The Supreme Court of North Carolina has held that the term Actual Cash Value (ACV) in a homeowners insurance policy is unambiguous and is calculated by considering both labor and material costs. The case is  Accardi v. Hartford Underwriters Ins. Co., No. 42A19 (N.C. Feb. 28, 2020).

Thomas Accardi owned a home that was insured by a homeowners insurance policy provided by Hartford Underwriters Ins. Co. (Hartford.) The Accardi home was damaged in a hailstorm in September of 2017. The storm caused damage to the roof, siding, and garage of the home which all required repair and restoration.

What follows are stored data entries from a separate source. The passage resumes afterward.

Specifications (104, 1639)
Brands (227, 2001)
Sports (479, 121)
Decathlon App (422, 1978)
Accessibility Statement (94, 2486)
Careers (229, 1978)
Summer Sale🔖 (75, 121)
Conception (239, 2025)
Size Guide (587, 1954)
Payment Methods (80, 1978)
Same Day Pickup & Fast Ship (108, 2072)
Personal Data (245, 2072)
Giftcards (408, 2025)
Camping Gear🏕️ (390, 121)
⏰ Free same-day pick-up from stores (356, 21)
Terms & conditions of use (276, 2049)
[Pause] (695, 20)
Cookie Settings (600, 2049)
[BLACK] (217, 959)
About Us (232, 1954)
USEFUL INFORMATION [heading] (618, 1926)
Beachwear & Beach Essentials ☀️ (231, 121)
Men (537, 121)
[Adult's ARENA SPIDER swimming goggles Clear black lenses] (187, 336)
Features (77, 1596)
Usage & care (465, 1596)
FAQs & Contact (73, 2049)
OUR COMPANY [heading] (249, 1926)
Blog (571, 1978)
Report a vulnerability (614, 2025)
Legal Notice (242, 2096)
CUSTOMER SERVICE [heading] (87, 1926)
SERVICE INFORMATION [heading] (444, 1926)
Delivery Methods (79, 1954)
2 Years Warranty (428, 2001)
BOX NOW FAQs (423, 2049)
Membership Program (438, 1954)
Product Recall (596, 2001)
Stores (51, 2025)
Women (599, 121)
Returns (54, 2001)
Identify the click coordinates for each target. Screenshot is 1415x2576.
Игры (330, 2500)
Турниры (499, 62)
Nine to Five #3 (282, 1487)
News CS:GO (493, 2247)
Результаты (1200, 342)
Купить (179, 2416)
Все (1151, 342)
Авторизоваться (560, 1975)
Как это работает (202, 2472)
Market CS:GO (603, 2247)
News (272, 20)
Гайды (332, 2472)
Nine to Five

The North Carolina Department of Insurance consumer guide to homeowner's insurance states that when a homeowner selects homeowners insurance, they can choose to insure based on ACV or replacement cost value (RCV) basis with ACV being the amount it would cost to repair or replace damage after depreciation, and RCV being the amount it would cost to replace or rebuild with materials of similar kind and quality, at today's prices, without deducting for depreciation. The insurance policy in play here was a hybrid of those two, providing that the insurer would initially pay the ACV and then reimburse the plaintiff for any extra money paid to repair or replace the item, up to the RCV. A separate endorsement for roof damage stated that ACV would be calculated by deducting depreciation from the cost to repair or replace the damaged roof.